I tried using groupBy/Agg to do this by implementing a udf function as the following in the agg function.

我尝试使用groupBy / Agg来执行此操作,方法是在agg函数中实现以下udf函数。

val df2 = df1.groupBy("User", "clickedDestination", "clickedAirbnb")
                      .agg(indexUserDetailsUDF(col("clickedAirbnb")) as ("clickedAirbnbIndex"))

And the udf as follows

而udf如下

var cnt = 0
val airbnbClickIndex:(String) => String = (airbnb) => {
  if(airbnb== "") "null" //return 0 for airbnbClickIndex when airbnb is empty
  else{cnt+=1; cnt.toString()} //otherwise return incremented value
}
val indexUserDetailsUDF = udf(airbnbClickIndex)
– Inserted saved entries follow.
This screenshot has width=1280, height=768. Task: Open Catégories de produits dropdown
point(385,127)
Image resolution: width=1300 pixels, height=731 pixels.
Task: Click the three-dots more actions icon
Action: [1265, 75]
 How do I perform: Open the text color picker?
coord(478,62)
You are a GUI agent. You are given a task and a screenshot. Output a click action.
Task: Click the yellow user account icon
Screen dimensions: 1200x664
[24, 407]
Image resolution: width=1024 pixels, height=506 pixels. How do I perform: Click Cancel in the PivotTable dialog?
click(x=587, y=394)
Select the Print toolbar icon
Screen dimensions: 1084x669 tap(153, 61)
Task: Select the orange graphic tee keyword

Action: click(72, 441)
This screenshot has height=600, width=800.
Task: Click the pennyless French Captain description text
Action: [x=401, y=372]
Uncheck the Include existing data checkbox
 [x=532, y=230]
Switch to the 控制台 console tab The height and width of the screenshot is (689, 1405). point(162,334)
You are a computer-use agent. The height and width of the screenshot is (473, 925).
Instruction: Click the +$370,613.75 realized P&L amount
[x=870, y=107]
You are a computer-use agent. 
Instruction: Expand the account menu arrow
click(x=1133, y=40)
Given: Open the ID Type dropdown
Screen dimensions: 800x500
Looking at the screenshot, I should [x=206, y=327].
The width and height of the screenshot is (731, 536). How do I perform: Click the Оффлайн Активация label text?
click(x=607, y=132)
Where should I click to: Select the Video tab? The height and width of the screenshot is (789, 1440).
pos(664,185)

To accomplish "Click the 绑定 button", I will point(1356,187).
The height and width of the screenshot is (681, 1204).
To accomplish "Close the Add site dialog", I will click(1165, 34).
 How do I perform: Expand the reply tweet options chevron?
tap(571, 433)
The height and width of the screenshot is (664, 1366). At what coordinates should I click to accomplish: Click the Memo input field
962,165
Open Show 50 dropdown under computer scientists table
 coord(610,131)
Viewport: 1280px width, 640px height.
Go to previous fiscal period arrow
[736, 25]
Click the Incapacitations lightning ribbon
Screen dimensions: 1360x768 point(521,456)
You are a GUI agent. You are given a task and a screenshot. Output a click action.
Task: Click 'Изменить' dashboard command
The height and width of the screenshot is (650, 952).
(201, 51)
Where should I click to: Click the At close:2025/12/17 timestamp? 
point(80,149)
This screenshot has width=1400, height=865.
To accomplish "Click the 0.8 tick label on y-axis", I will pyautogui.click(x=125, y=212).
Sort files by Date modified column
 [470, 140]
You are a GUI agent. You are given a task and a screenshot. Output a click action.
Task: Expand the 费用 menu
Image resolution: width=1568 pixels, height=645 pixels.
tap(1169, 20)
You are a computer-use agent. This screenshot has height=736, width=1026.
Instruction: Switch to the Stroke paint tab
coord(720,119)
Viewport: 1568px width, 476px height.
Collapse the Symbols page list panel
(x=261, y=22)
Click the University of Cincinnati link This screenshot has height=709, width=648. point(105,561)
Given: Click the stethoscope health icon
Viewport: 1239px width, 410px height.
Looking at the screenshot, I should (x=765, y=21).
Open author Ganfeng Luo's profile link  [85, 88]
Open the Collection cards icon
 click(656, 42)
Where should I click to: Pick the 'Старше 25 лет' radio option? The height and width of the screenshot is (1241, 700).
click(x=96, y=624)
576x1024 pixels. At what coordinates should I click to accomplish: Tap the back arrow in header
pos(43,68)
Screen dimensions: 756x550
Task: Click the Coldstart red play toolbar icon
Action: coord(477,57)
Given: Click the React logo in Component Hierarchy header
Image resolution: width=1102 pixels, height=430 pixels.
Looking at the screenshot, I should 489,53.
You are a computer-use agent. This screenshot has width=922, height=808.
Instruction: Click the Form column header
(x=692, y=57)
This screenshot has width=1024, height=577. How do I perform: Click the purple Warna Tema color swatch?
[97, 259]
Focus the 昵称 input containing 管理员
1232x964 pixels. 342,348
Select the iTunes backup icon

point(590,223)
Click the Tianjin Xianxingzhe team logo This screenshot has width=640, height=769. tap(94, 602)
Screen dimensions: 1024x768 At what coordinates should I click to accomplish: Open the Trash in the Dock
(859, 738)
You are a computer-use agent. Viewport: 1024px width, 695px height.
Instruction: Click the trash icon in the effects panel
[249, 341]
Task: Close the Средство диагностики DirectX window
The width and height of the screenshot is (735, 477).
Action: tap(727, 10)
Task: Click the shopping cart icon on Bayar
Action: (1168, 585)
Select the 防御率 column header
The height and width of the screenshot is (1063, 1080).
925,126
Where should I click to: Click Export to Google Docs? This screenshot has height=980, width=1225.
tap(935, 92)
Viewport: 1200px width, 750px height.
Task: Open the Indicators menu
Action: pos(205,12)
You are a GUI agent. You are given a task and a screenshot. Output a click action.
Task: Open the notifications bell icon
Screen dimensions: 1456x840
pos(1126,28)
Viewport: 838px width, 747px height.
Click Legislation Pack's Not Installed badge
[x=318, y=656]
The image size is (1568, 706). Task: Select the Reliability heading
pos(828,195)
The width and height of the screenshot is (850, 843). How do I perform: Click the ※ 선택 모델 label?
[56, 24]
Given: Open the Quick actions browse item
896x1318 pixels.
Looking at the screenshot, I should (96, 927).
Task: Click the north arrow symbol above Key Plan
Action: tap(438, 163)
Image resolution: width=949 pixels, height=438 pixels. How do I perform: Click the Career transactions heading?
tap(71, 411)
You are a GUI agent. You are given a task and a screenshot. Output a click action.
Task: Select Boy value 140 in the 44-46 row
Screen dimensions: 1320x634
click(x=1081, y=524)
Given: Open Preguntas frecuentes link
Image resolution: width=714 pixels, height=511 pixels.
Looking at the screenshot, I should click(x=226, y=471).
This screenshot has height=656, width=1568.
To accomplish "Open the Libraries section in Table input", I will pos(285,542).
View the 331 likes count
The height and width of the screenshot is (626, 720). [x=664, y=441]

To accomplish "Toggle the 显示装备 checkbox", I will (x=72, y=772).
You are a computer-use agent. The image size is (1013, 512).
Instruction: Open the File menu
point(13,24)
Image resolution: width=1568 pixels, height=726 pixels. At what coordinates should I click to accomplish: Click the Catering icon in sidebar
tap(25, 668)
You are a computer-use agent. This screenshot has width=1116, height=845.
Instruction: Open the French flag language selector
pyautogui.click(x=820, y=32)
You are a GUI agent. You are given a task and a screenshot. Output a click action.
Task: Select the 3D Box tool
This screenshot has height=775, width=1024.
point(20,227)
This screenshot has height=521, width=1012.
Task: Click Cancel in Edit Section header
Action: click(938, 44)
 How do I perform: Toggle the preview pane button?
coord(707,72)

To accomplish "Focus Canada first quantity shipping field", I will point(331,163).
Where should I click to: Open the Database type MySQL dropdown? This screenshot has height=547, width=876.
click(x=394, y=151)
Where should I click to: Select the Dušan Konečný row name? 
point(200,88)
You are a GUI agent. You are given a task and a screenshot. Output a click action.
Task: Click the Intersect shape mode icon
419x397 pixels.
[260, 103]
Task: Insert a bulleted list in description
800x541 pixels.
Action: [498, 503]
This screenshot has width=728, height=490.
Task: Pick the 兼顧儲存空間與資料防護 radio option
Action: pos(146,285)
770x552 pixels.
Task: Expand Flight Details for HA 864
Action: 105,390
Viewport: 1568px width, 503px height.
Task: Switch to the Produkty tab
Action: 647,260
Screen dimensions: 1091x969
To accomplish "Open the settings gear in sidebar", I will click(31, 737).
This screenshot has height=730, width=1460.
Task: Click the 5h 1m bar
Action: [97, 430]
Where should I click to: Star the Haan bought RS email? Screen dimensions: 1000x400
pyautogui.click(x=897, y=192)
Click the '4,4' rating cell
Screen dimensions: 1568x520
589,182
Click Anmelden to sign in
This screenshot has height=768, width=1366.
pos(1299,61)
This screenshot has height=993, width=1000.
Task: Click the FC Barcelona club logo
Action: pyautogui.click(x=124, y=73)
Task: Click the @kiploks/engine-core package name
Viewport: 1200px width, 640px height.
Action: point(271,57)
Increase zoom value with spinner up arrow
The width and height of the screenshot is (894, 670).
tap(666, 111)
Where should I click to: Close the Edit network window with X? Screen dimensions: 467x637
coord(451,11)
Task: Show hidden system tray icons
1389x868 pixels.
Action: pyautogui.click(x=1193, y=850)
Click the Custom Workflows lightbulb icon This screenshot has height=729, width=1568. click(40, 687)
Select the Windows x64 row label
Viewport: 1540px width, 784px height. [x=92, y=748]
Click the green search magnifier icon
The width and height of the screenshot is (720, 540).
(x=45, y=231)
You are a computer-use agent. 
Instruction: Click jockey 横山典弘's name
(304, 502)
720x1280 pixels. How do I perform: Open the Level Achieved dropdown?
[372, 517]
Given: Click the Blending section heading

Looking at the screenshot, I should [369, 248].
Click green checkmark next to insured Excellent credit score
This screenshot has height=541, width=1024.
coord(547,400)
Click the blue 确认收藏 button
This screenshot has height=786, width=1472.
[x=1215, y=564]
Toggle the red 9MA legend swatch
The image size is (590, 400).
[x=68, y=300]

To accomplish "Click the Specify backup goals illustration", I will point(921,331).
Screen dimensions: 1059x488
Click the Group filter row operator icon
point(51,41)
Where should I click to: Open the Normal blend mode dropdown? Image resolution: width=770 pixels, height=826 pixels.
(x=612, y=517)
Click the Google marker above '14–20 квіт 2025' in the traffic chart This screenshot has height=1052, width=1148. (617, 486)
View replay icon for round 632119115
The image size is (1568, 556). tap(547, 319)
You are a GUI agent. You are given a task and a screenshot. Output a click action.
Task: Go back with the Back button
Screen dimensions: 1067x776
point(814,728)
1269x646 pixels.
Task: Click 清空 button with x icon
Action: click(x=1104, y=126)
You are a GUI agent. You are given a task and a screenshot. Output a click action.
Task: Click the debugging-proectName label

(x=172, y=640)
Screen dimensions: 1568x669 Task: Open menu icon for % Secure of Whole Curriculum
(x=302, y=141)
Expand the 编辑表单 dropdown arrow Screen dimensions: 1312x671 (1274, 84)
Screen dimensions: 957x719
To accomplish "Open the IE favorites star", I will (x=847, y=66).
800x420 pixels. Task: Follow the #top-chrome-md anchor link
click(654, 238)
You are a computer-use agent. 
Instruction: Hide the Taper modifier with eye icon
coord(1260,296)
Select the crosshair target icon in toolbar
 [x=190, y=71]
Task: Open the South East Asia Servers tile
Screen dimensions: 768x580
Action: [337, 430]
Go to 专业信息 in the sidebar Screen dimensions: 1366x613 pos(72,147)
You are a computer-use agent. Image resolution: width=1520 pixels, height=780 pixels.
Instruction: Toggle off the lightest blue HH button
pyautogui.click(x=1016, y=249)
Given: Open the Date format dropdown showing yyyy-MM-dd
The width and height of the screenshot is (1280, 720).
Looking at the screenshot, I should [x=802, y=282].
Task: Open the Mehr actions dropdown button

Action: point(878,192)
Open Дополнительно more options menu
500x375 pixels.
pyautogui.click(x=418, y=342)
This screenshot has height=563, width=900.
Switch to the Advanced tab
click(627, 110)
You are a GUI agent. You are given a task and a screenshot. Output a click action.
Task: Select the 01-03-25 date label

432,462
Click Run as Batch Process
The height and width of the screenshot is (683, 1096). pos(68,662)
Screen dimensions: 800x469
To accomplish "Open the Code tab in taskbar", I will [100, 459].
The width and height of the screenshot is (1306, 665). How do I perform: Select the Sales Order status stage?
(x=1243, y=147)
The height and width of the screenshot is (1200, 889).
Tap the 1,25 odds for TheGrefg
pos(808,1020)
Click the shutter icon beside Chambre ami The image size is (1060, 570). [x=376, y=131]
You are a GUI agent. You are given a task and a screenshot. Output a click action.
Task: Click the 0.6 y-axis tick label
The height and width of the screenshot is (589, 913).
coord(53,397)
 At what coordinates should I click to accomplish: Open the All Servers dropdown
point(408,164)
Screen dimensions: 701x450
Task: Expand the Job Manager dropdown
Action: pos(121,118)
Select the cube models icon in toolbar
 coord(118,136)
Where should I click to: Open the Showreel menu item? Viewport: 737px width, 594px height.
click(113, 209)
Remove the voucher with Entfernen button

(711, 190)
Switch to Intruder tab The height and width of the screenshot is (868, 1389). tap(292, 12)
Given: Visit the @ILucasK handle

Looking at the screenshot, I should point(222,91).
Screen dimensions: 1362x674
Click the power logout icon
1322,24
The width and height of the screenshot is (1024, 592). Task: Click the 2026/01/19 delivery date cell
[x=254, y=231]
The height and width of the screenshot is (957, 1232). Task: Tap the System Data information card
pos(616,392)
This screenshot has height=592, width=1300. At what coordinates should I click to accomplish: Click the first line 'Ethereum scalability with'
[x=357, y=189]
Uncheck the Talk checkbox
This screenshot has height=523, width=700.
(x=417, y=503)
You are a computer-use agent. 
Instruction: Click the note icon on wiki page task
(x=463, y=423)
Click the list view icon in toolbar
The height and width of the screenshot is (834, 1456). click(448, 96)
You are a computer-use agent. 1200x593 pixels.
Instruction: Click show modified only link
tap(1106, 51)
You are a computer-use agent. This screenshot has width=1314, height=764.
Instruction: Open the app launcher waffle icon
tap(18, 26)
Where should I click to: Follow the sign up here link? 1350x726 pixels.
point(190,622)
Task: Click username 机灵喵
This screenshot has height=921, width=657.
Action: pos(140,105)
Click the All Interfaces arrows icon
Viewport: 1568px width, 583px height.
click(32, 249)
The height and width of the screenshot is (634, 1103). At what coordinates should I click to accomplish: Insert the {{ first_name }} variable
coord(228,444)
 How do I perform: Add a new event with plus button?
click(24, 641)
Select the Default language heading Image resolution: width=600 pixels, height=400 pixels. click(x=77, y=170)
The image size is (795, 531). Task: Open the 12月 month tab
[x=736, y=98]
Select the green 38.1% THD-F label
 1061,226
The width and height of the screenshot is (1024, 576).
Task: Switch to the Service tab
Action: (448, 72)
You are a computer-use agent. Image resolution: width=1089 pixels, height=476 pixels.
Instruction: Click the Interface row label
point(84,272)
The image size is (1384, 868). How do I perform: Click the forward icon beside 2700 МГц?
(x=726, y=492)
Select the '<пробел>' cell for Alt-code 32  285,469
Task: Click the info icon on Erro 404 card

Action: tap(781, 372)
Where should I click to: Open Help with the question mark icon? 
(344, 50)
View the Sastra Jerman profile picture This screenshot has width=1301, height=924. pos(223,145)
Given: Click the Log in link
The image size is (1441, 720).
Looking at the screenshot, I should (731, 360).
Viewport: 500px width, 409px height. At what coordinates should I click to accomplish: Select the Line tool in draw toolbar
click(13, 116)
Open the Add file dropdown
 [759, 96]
But this is not working. Any input is much appreciated. Thanks.

但这不起作用。任何输入都非常感谢。谢谢。

Update1: Daniel's suggestion of dense_rank does the following to a user

Update1:​​Daniel对dense_rank的建议对用户进行了以下操作

|Meera|         Amsterdam|     airbnb12|         1|     1|
|Meera|         Amsterdam|      airbnb2|         1|     2|
|Meera|         Amsterdam|      airbnb7|         1|     3|
|Meera|         Amsterdam|      airbnb8|         1|     4|
|Meera|         Bangalore|             |         1|     5|
|Meera|         Bangalore|     airbnb11|         1|     6|
|Meera|         Bangalore|      airbnb8|         1|     7|
|Meera|             Hanoi|      airbnb1|         2|     8|
|Meera|             Hanoi|      airbnb2|         1|     9|
|Meera|             Hanoi|      airbnb7|         1|    10|
|Meera|            Mumbai|             |         1|    11|
|Meera|              Oslo|             |         2|    12|
|Meera|              Oslo|      airbnb8|         1|    13|
|Meera|             Paris|             |         1|    14|
|Meera|             Paris|     airbnb11|         1|    15|
|Meera|             Paris|      airbnb6|         1|    16|
|Meera|             Paris|      airbnb7|         1|    17|
|Meera|             Paris|      airbnb8|         2|    18|
|Meera|         Rotterdam|      airbnb2|         1|    19|

I assumed dense_rank will push those records with empty field values (in this case 3rd empty field) to the last. Is this correct?

我假设dense_rank会将那些带有空字段值的记录(在本例中为第3个空字段)推送到最后一个。它是否正确?

1 个解决方案

#1


0  

If I got it right, you probably want a windowed rank. You could try the following:

如果我做对了,你可能想要一个窗口等级。您可以尝试以下方法:

import org.apache.spark.sql.functions._
import org.apache.spark.sql.expressions.Window

val window = Window.partitionBy("User").orderBy("User", "clickedDestination", "clickedAirbnb")

val result = df.withColumn("clickedAirbnbIndex", dense_rank().over(window))

If needed, you can find some good reading about window functions in Spark here.

如果需要,您可以在Spark中找到关于窗口功能的一些好的阅读。

Also, the functions package api documentation is very useful.

此外,函数包api文档非常有用。

#1


0  

If I got it right, you probably want a windowed rank. You could try the following:

如果我做对了,你可能想要一个窗口等级。您可以尝试以下方法:

import org.apache.spark.sql.functions._
import org.apache.spark.sql.expressions.Window

val window = Window.partitionBy("User").orderBy("User", "clickedDestination", "clickedAirbnb")

val result = df.withColumn("clickedAirbnbIndex", dense_rank().over(window))

If needed, you can find some good reading about window functions in Spark here.

如果需要,您可以在Spark中找到关于窗口功能的一些好的阅读。

Also, the functions package api documentation is very useful.

此外,函数包api文档非常有用。